In line with the Government’s policy of climate-proofing the agriculture sector, Zimbabwe Famers Union (ZFU) Executive Director Mr Paul Zakariya also urged farmers to adopt conservation farming techniques that optimise land use and improve resilience to climate change.
“Land preparation starts soon after harvesting. Those who are starting now must do it quickly if they want to qualify for the Presidential Inputs Scheme,” said Mr Zakariya.
Farmers should have three plots potholed by now and must have gathered enough mulch too, he added.
“I was in Guruve’s Ward 13 where there was a field day on land preparations. It is evident that land preparations are going well in different parts of the country. Some farmers have already completed their land preparations,” he said.
Mr Zakaria said farmers are educated on the importance of not burning grass.

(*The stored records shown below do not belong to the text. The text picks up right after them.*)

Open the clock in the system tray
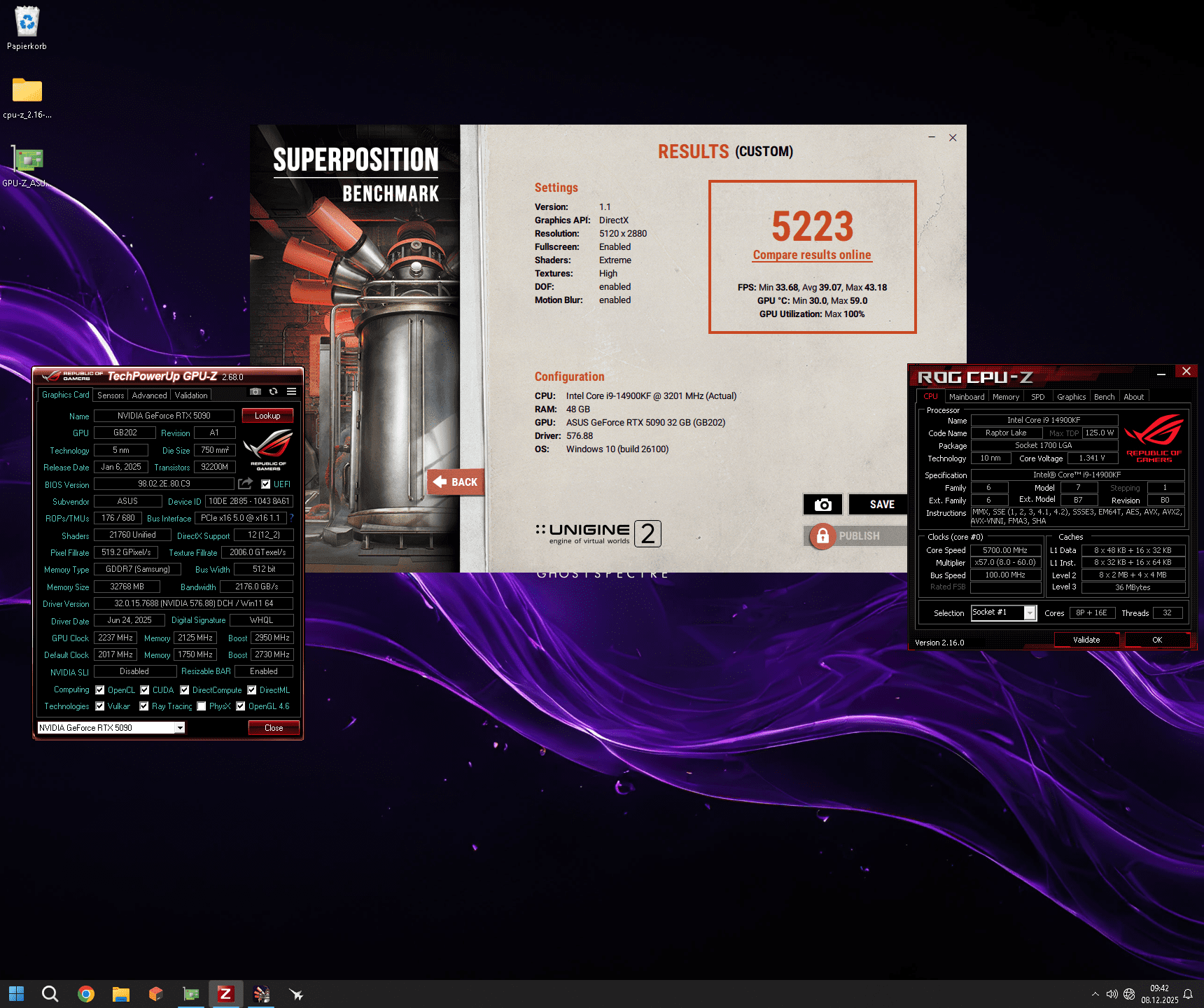1204x1008 pixels. (1161, 993)
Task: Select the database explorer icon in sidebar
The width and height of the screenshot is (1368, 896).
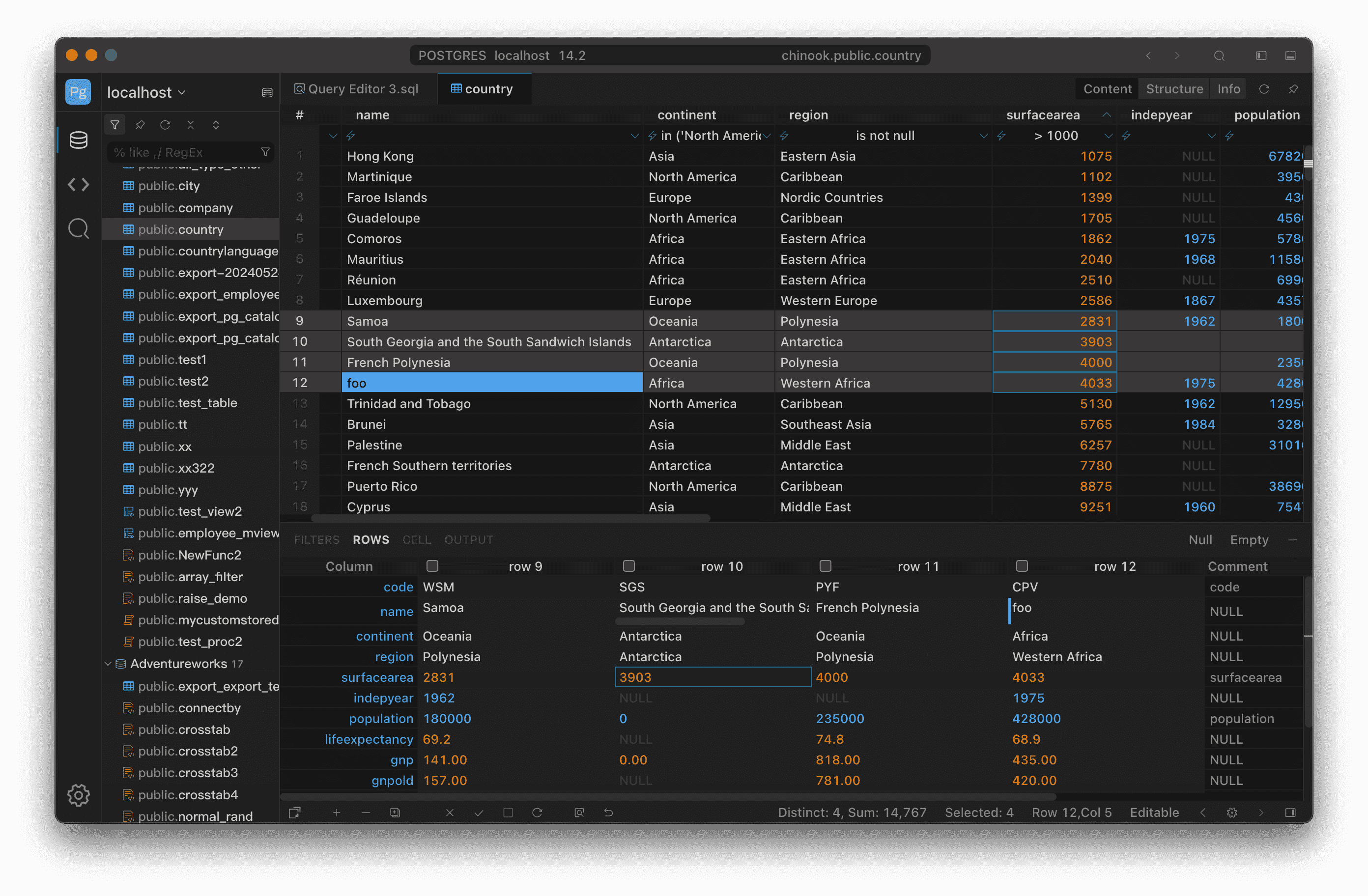Action: coord(78,140)
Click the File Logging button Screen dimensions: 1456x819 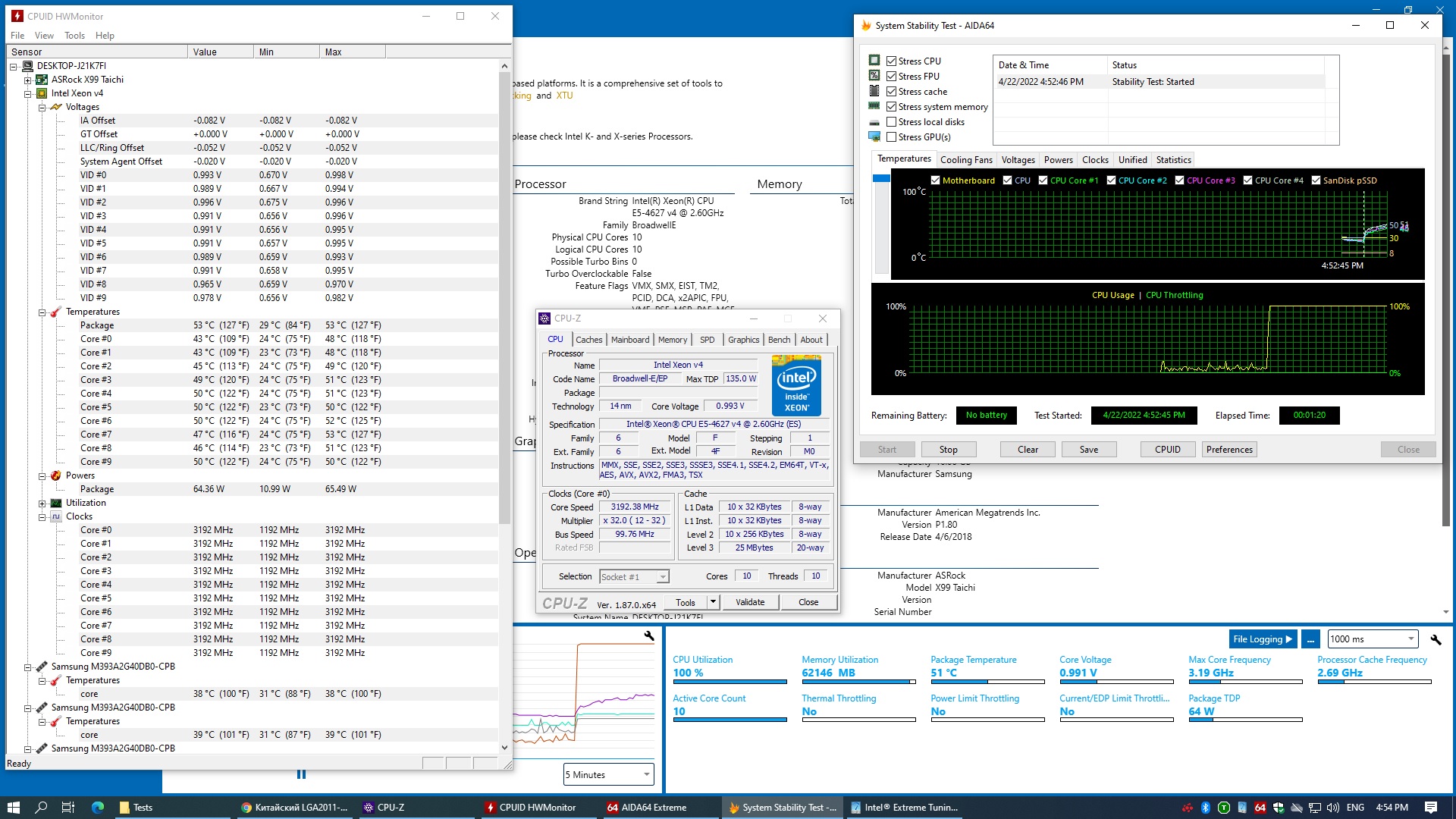coord(1263,639)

“They must be aware of the dangers fires pose. If they encounter grass burning, they must put out the fire and harvest the grass for mulching,” he said.
Mr Zakariya outlined plans to provide comprehensive assistance to farmers in preparing their land for the upcoming agricultural season. This support will include training sessions on conservation farming techniques and guidance on effective land management.
“We are present in all wards, districts and provinces. We have three to four demonstration sites in every ward of the country. We do trainings, coordinate field days, do awareness campaigns to equip farmers with knowledge on conservation agriculture practices,” Mr Zakariya added.
We seek to create a sustainable farming ecosystem that can withstand the challenges posed by climate change and other factors bedevilling the agriculture industry, he said.